## TASK TO COMPLETE
In the records below, the line with "Untick the Notify customer checkbox" opens the range and the line with "Screen dimensions: 1273x631" closes it; print that range exactly and nothing else.

## EXERCISE MATERIALS
┌──

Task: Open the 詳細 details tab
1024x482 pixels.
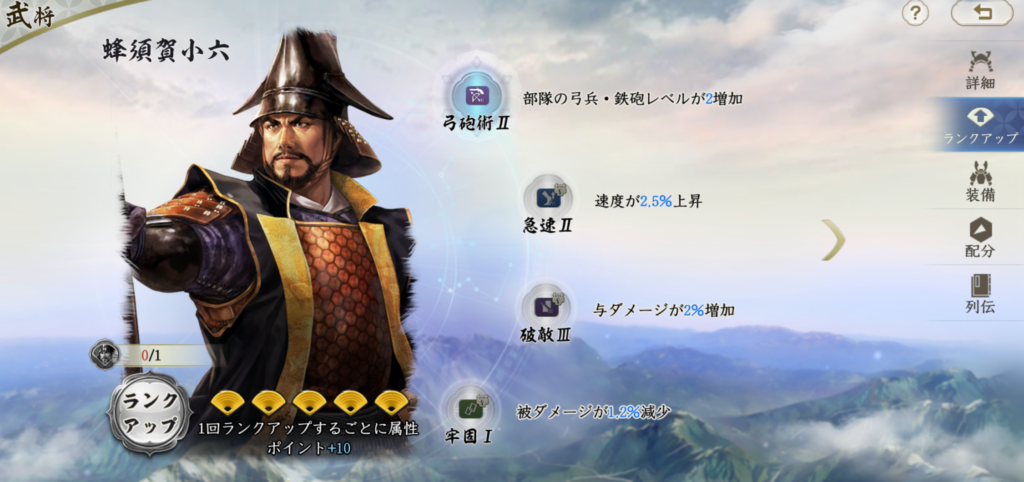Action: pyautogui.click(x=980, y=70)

└──
┌──

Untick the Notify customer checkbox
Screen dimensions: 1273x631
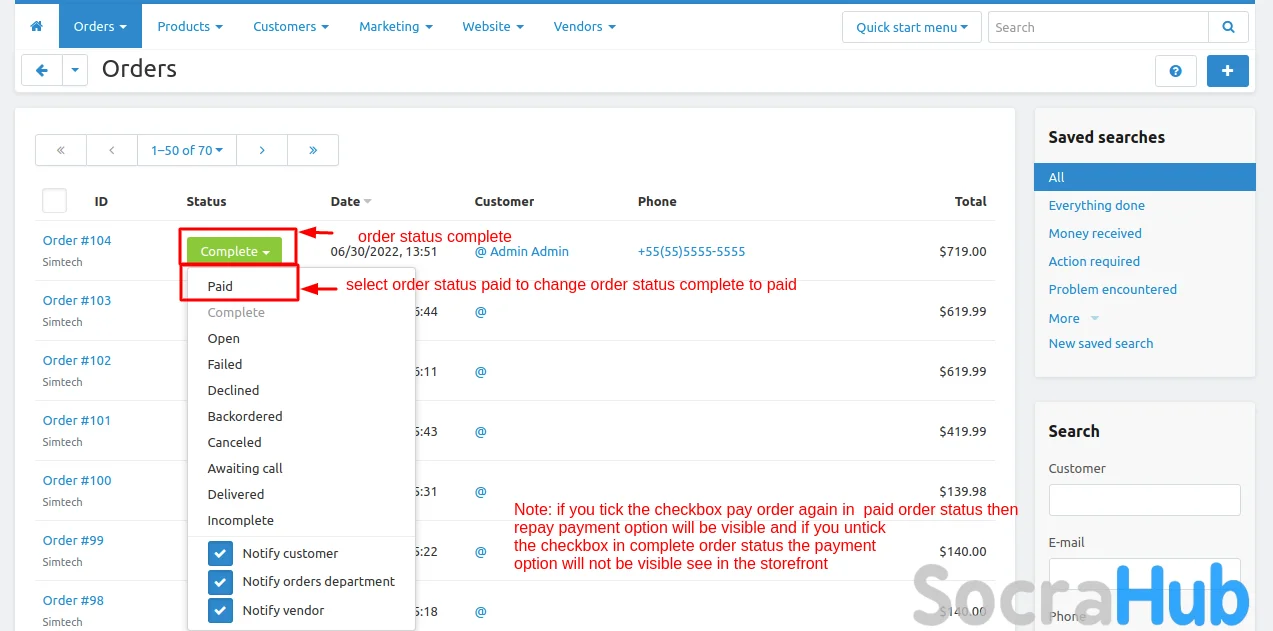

└──
┌──

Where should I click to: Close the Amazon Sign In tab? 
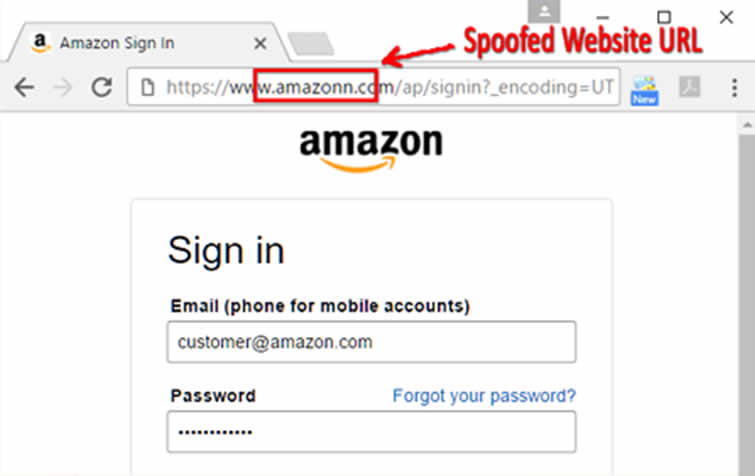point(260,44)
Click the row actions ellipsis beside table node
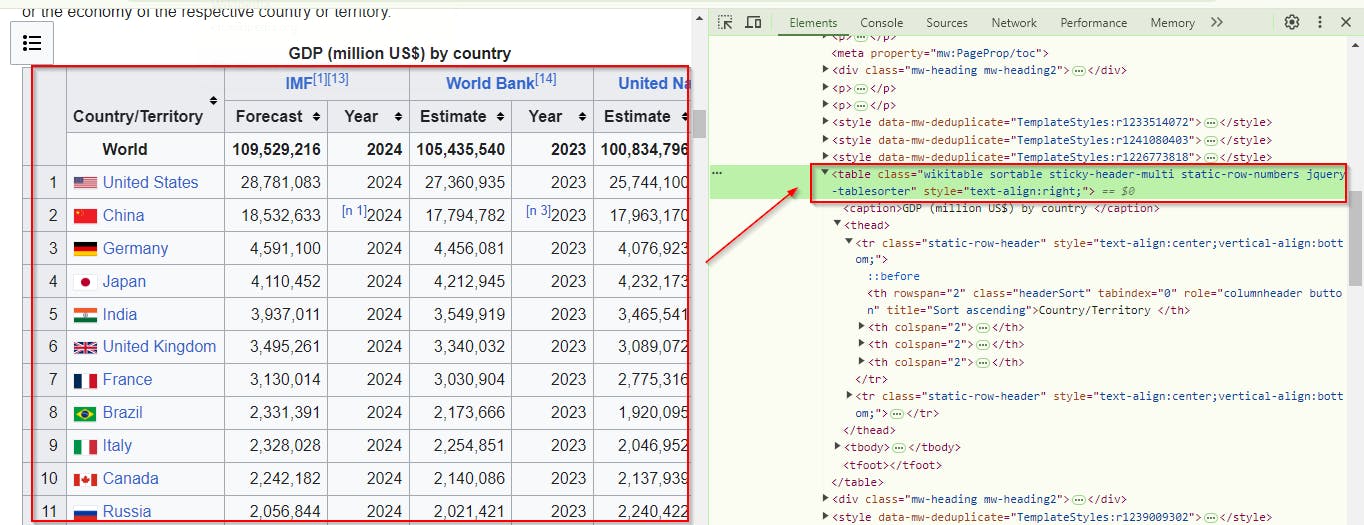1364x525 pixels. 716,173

└──

## ANSWER FOR THE TASK
Untick the Notify customer checkbox
Screen dimensions: 1273x631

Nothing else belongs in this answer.